----- Texto citado
Joaquín Eló Ayeto “foi torturado por Braulio Bacale Ondo, que é o director-geral adjunto da segurança presidencial de Obiang Nguema”, diz Massoko. Contactado pelo PÚBLICO, Andrés Esono Ondó, secretário-geral da Convergência para a Democracia Social (CPDS), o partido onde Ayeto é militante, confirma a informação: “Joaquín está incomunicável desde 1 de Março, quando foi transferido para a prisão ‘Black Beach’. Antes disso, ele conseguiu passar informação. Sabemos que foi Braulio Bacale Ondo quem o torturou.”
Um “papel fundamental”
Conhecido como “Paysa” (camponês), Joaquín Eló Ayeto é um dos opositores mais incómodos da Guiné Equatorial, “em particular por causa suas críticas às políticas sociais”, diz Massoko. “Dirige há anos a plataforma juvenil SOMOS+, fundada em Espanha por um grupo de activistas para envolver os jovens na vida política da Guiné Equatorial. A sua voz crítica, e sobretudo, a sua participação nas redes sociais, tornaram-no um dos principais inimigos do regime.”
Ana Lúcia Sá, socióloga do ISCTE que investiga regimes autoritários africanos, sublinha que Joaquín Eló Ayeto “é muito activo e tem um papel fundamental na transmissão de informações sobre o país para canais de difusão mais amplos”, denunciando a “repressão política e as condições sociais”.
A Amnistia Internacional publicou na última sexta-feira um alerta urgente, no qual diz que o “defensor dos direitos humanos” foi preso de forma arbitrária, sem culpa formada, e que foi “duas vezes torturado, pendurado pelas mãos e espancado”. A organização relata também que, quando foi levado a tribunal, o juiz “se recusou a olhar para os seus ferimentos e, em vez disso, disse-lhe que receberia tratamento na prisão” e transferiu-o para a Black Beach Prison. Desde então, os contactos com a família e os advogados deixaram de ser autorizados. No seu apelo, a Amnistia pede o envio de cartas ao ministro da Justiça da Guiné Equatorial, Salvador Ondo Ncumu.
----------
----- Dados de origem
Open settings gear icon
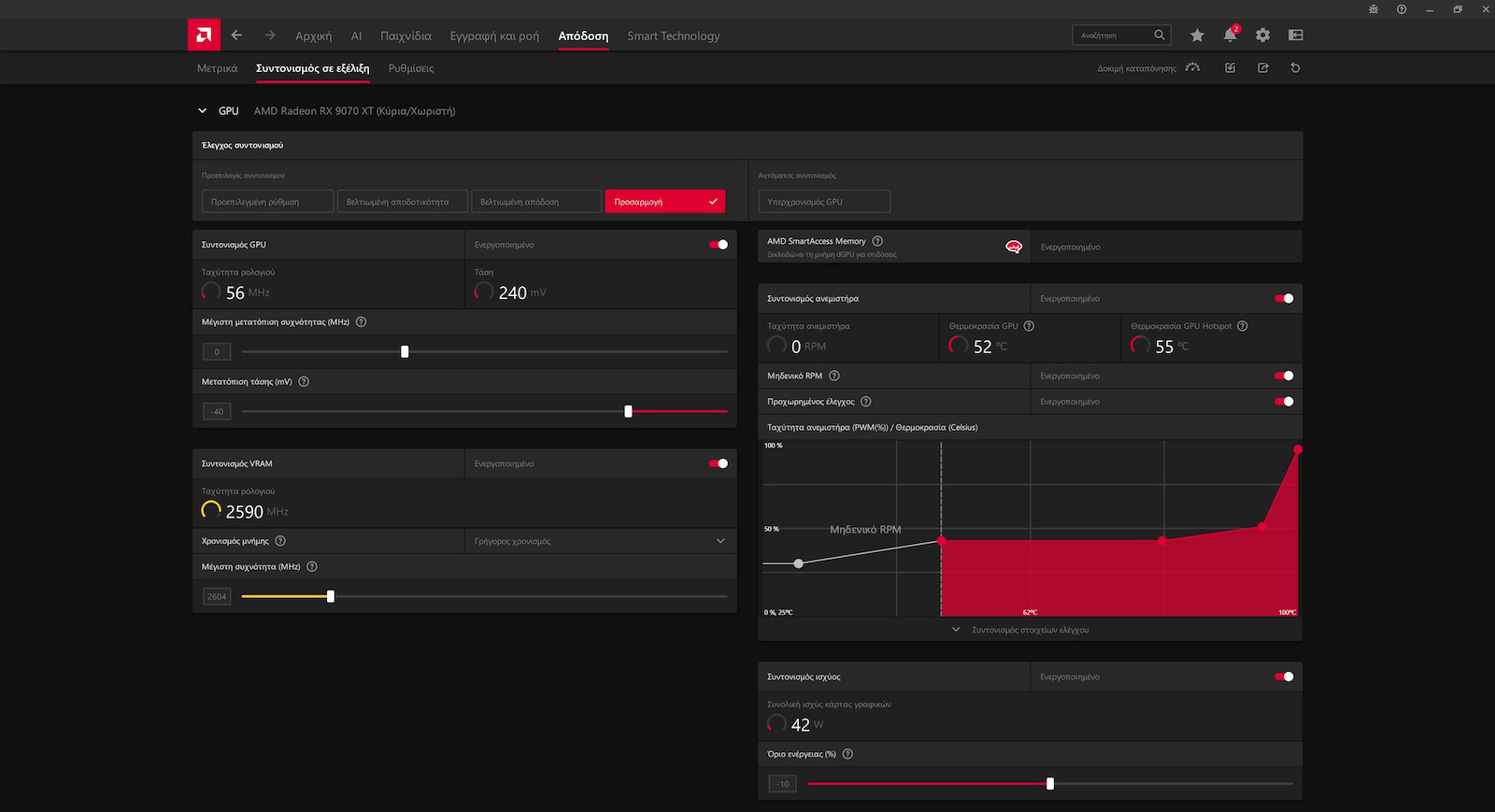 1262,36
----------
Tarefas pedidas —
1: No texto citado, por que alcunha é conhecido Joaquín Eló Ayeto?
2: Transcreva do texto citado o trecho entre "A Amnistia Internacional" e "Salvador Ondo Ncumu.", inclusive.

Resultados esperados —
1: "Paysa" (camponês).

2:
A Amnistia Internacional publicou na última sexta-feira um alerta urgente, no qual diz que o “defensor dos direitos humanos” foi preso de forma arbitrária, sem culpa formada, e que foi “duas vezes torturado, pendurado pelas mãos e espancado”. A organização relata também que, quando foi levado a tribunal, o juiz “se recusou a olhar para os seus ferimentos e, em vez disso, disse-lhe que receberia tratamento na prisão” e transferiu-o para a Black Beach Prison. Desde então, os contactos com a família e os advogados deixaram de ser autorizados. No seu apelo, a Amnistia pede o envio de cartas ao ministro da Justiça da Guiné Equatorial, Salvador Ondo Ncumu.